Look around a lot of bars these days, and you’ll find more people talking by text than actually interacting verbally. Texting certainly has advantages: It’s less intrusive than a phone call, a convenient way to exchange bits of information, and the best method for conducting secret conversations. But folks -there are rules.
While I was bartending last week, a friend sitting four feet away texted me her drink order. The next day, a relative stranger wrote me a short message saying I should be aware of his “needy and feely” nature. I hope he wasn’t expecting a return phone call after that one.
Giving someone your number in the dawn of the virtual age is much less threatening than it used to be. Chances are, the guy (or gal) you meet while out on the town will choose to type a quick note. This can be nice, as it’s possible to text practically anytime and anywhere. My co-workers in the service industry sometimes type with one hand while writing down orders with the other. This infuriates the powers that be, but in truth, they are equal offenders.
Even my mother is doing it. She, like me, uses proper punctuation. This, however, is not a rule. Abbreviations save time but don’t necessarily make things clearer. “It’s really easy to misunderstand a text message. You think it’s a joke, but they may be angry,” said Kristina Morland, who bartends during the days at Sardines.
Missed meanings are common when there is no voice or body language to carry nuances. Texting is no way to carry on a serious conversation. I especially didn’t appreciate the guy who once broke up with me via text message. Sometimes it’s nicer just to call.
But, back to the bar: When you have your bartender’s attention, avert your eyes from the phone for a minute. Nothing is more annoying on a busy night than waiting for customers to finish their notes so they can specify what kind of Chardonnay they prefer. – Caroline Collier
Gin Joints
It was a gray afternoon, one of those Texas midwinter days that can’t decide if it wants to turn its face forward toward spring or back to winter (assuming one ice storm and a few days of frost constitute “winter”). Half the people in the office were either out sick or coming down with something, and the news about the news business was as unrelenting as February weather in some other, more northern climate. Perfect time to slide out of the office and console myself with a late lunch and the stranger-companionship of a bar.

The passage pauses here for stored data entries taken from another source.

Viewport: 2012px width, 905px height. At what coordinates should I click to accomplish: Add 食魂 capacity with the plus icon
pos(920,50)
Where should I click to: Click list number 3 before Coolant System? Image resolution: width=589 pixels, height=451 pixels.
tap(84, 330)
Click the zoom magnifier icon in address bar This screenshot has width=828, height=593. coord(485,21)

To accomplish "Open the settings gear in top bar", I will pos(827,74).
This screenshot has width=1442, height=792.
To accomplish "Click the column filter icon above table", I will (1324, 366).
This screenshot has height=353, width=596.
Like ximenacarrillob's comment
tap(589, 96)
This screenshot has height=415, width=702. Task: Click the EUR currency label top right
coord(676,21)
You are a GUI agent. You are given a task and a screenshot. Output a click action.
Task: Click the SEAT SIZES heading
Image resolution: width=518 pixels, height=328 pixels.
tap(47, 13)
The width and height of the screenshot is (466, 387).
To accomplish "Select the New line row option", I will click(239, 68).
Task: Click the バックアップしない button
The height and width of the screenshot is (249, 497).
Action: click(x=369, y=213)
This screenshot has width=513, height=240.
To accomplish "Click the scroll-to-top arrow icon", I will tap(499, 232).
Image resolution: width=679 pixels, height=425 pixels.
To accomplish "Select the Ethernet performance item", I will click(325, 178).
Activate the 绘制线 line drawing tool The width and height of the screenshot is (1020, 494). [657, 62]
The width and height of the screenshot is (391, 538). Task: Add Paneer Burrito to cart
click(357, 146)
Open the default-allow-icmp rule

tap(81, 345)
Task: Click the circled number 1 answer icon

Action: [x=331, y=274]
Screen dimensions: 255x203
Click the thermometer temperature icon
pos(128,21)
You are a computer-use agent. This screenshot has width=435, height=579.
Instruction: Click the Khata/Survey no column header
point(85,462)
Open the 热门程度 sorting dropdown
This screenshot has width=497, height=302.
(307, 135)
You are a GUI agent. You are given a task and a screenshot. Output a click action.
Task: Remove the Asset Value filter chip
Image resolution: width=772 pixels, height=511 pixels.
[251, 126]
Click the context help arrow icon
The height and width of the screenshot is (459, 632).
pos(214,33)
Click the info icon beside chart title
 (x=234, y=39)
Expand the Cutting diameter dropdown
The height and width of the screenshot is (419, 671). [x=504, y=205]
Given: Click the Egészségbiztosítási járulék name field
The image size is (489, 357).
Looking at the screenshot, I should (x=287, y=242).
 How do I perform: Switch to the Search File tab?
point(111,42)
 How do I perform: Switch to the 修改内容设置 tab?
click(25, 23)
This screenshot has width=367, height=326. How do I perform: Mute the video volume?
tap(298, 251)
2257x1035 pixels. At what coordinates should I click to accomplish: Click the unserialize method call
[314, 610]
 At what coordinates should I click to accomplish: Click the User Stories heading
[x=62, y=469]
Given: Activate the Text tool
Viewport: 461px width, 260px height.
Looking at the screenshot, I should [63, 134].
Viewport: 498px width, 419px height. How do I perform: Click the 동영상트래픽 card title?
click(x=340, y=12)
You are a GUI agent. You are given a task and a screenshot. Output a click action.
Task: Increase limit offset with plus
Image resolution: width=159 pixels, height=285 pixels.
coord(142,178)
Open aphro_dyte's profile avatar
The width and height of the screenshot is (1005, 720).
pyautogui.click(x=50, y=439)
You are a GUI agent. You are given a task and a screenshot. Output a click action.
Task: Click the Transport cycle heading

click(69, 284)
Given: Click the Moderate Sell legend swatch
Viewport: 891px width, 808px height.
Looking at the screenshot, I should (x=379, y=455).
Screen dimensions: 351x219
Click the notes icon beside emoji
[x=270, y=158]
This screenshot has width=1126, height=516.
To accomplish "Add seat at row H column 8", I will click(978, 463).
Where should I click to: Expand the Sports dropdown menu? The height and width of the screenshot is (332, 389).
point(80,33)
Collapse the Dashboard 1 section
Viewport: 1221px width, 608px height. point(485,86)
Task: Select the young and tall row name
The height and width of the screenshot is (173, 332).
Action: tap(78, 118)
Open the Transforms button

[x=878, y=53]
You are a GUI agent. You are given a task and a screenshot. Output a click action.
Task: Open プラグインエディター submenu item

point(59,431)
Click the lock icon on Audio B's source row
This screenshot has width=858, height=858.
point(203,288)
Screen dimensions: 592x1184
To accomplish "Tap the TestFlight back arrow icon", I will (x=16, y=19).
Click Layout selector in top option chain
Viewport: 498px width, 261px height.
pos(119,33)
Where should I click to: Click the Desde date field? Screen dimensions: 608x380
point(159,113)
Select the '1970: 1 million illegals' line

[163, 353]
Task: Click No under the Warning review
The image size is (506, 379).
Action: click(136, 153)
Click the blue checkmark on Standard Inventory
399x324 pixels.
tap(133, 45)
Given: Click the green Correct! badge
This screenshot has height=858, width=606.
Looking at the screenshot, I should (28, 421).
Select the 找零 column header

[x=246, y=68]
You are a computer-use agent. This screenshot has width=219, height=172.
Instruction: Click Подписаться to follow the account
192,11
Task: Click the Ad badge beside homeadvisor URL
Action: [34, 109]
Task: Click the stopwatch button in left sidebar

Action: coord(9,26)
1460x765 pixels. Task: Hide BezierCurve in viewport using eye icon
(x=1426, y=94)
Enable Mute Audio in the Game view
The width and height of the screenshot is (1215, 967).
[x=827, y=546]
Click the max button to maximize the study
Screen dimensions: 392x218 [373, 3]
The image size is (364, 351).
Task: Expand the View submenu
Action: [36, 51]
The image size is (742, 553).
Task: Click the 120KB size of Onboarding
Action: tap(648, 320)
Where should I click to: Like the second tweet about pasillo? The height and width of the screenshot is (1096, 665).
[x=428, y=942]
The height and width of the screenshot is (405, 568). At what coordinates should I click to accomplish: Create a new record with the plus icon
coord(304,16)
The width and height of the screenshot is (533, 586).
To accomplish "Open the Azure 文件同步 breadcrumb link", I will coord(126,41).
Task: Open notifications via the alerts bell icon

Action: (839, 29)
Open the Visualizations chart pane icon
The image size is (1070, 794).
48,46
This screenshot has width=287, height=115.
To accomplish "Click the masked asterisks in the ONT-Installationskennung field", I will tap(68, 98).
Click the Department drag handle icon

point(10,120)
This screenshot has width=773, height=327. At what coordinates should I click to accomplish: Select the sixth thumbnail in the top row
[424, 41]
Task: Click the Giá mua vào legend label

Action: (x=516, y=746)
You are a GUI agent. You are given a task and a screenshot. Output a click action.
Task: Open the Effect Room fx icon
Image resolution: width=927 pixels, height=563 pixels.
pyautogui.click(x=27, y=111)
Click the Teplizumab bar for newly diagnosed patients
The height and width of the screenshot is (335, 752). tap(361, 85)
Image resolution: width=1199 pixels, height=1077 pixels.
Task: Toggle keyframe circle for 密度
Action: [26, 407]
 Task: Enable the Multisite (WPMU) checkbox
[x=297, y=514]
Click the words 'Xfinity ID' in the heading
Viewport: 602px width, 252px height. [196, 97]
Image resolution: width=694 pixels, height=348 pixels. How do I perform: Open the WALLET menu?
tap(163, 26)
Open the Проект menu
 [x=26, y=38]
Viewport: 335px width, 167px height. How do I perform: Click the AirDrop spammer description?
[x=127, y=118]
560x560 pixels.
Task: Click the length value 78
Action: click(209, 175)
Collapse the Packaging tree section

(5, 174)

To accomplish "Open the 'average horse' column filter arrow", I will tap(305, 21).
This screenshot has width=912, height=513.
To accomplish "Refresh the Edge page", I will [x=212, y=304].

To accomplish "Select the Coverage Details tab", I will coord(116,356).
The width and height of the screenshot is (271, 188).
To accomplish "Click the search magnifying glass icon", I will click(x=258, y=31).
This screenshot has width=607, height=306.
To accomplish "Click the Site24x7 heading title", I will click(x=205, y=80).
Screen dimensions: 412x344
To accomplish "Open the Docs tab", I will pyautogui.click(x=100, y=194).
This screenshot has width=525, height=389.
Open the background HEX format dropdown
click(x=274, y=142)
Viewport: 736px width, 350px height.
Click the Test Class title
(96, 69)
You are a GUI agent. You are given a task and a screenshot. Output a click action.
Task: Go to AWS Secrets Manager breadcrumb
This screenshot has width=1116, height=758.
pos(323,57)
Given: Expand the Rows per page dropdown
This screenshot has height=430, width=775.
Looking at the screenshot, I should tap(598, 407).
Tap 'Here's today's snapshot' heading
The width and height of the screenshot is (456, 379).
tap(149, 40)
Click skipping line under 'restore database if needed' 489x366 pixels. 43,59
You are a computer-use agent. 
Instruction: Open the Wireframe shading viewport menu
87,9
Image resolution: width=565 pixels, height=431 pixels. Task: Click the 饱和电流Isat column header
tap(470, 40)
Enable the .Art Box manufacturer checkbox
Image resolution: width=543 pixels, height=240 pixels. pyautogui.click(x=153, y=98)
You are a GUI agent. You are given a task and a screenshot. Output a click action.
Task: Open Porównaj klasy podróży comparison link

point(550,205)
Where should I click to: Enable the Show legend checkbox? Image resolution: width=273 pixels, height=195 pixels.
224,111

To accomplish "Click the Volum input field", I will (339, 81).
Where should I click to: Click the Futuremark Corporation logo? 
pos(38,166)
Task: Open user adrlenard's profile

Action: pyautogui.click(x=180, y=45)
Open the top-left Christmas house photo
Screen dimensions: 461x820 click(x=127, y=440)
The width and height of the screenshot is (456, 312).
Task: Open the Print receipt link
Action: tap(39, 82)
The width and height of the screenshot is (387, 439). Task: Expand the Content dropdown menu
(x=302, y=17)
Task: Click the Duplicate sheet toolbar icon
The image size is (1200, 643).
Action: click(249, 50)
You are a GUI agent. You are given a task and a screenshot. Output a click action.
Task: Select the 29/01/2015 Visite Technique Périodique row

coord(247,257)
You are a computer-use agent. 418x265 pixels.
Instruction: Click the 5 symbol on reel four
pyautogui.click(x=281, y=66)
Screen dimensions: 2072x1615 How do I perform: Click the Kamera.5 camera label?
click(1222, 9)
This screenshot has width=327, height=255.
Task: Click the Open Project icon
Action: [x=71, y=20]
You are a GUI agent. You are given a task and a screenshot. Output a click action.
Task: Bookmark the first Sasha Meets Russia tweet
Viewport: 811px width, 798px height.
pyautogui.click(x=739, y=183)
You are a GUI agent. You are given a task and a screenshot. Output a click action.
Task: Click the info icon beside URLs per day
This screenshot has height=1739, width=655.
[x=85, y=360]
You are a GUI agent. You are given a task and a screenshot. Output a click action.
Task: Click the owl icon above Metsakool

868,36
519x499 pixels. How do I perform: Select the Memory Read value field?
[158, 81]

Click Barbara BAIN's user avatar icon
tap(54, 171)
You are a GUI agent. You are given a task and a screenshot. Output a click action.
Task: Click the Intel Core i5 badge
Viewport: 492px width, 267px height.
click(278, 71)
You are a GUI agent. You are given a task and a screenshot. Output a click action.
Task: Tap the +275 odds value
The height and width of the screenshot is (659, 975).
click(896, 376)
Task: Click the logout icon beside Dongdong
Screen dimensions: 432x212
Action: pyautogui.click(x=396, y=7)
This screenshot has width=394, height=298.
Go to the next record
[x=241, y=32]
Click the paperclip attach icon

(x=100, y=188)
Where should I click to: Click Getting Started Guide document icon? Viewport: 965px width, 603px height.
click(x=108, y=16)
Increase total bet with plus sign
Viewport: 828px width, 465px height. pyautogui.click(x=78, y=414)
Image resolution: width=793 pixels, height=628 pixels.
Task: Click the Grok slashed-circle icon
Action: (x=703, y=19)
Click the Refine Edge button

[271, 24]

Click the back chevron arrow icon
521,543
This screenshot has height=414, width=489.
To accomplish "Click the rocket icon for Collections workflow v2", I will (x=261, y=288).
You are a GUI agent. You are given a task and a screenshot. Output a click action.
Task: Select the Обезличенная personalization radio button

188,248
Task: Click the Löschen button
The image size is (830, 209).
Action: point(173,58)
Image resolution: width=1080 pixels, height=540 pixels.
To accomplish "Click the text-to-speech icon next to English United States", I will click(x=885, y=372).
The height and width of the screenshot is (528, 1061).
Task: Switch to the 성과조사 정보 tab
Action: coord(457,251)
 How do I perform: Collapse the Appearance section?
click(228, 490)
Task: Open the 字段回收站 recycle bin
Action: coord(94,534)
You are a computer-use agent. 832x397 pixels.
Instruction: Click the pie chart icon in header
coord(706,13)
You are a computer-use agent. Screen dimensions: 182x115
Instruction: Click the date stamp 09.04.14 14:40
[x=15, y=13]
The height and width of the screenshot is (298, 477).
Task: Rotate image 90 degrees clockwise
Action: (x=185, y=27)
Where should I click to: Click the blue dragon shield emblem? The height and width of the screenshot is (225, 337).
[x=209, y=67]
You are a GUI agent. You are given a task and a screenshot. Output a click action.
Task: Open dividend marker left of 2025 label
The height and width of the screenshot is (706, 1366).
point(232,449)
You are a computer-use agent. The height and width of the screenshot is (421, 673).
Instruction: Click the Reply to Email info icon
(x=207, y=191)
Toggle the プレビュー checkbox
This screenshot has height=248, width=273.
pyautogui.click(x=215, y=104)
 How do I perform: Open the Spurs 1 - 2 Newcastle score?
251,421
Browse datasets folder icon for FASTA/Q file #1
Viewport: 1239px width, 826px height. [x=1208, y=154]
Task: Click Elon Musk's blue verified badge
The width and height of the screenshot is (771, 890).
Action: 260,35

At Montgomery Plaza, the bar at Mac’s on 7th Street was high-ceilinged, the décor dark wood and stone and sleek metal, a perfect spot from which to watch any interesting weather roll in. (It would have been a terrifying perch from which to experience the 2000 twister that helped bring about some of the development around Montgomery Plaza, as Nature selected some old buildings for vaporization or damage beyond repair.) The cup of seafood gumbo that was lunch was fantastic, dark and spicy and complex. The house gin was Tanqueray, so my drink, with tonic and lime, was as crisp and clean as a white button-down shirt under an expensive suit.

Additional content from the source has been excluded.